This agrees with our observation from exploratory analysis Based on above, we will choose fit.07 as our model.

BtheB data set

Load the needed packages

library(lattice)
library(nlme)
library(splines)

Load and hava a look at the “BtheB_tidy” data set: “BtheB_tidy.RData”

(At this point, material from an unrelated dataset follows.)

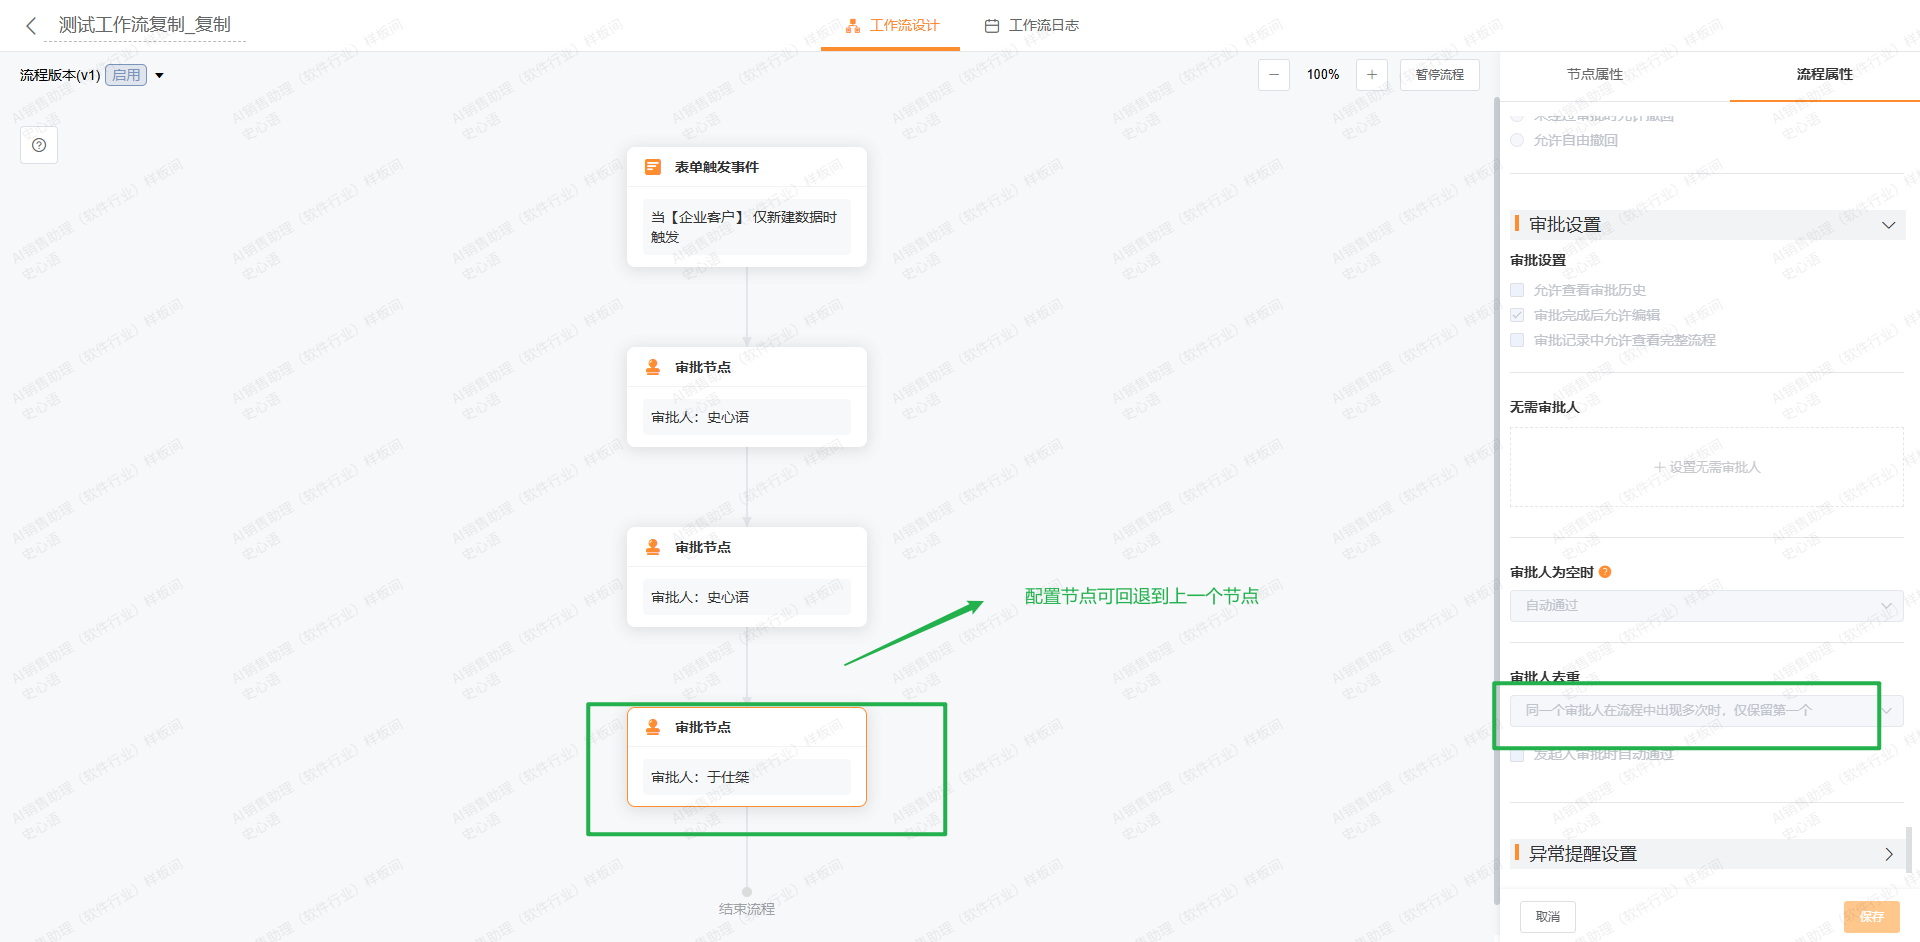This screenshot has height=942, width=1920.
Task: Select the 于仕桀 approval node icon
Action: click(x=653, y=727)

load("exercises/BtheB_tidy.RData")

# examine the data 
str(BtheB.tidy)

Store “pre” bdi values separately as baseline

temp.pre <- subset( BtheB.tidy, subset=(timepoint=="pre") )
temp.pre <- temp.pre[,c(5,6)]
BtheB.tidy <- subset( BtheB.tidy, subset=(timepoint!="pre") )
temp <- BtheB.tidy$indiv
temp2 <- c()
for (i in 1:length(temp)) {
  temp2[i] <- temp.pre$bdi[temp.pre$indiv==temp[i]]
}
BtheB.tidy <- cbind.data.frame(BtheB.tidy, pre.bdi=temp2)
rm(temp.pre,temp,temp2,i)

Let’s convert timepoints to numerics

temp <- as.character(BtheB.tidy$timepoint)
temp <- replace(temp, temp=="2m", 2)
temp <- replace(temp, temp=="4m", 4)
temp <- replace(temp, temp=="6m", 6)
temp <- replace(temp, temp=="8m", 8)
BtheB.tidy$timepoint <- as.numeric(temp)
str(BtheB.tidy)
rm(temp)

Exploratory analysis

# raw data
xyplot(bdi ~ timepoint | indiv, data=BtheB.tidy, as.table=F,
       xlab = "time", ylab = "bdi")

Model fitting/selection

fit.01 <- gls(bdi ~ timepoint, data=BtheB.tidy, method="ML", na.action=na.omit)
fit.02 <- lme(bdi ~ timepoint, random = (~ 1 | indiv), data=BtheB.tidy, method="ML", na.action=na.omit)
anova(fit.01,fit.02)

What is the conclusion ?

Answer

Including random intercepts improves the goodness of fit.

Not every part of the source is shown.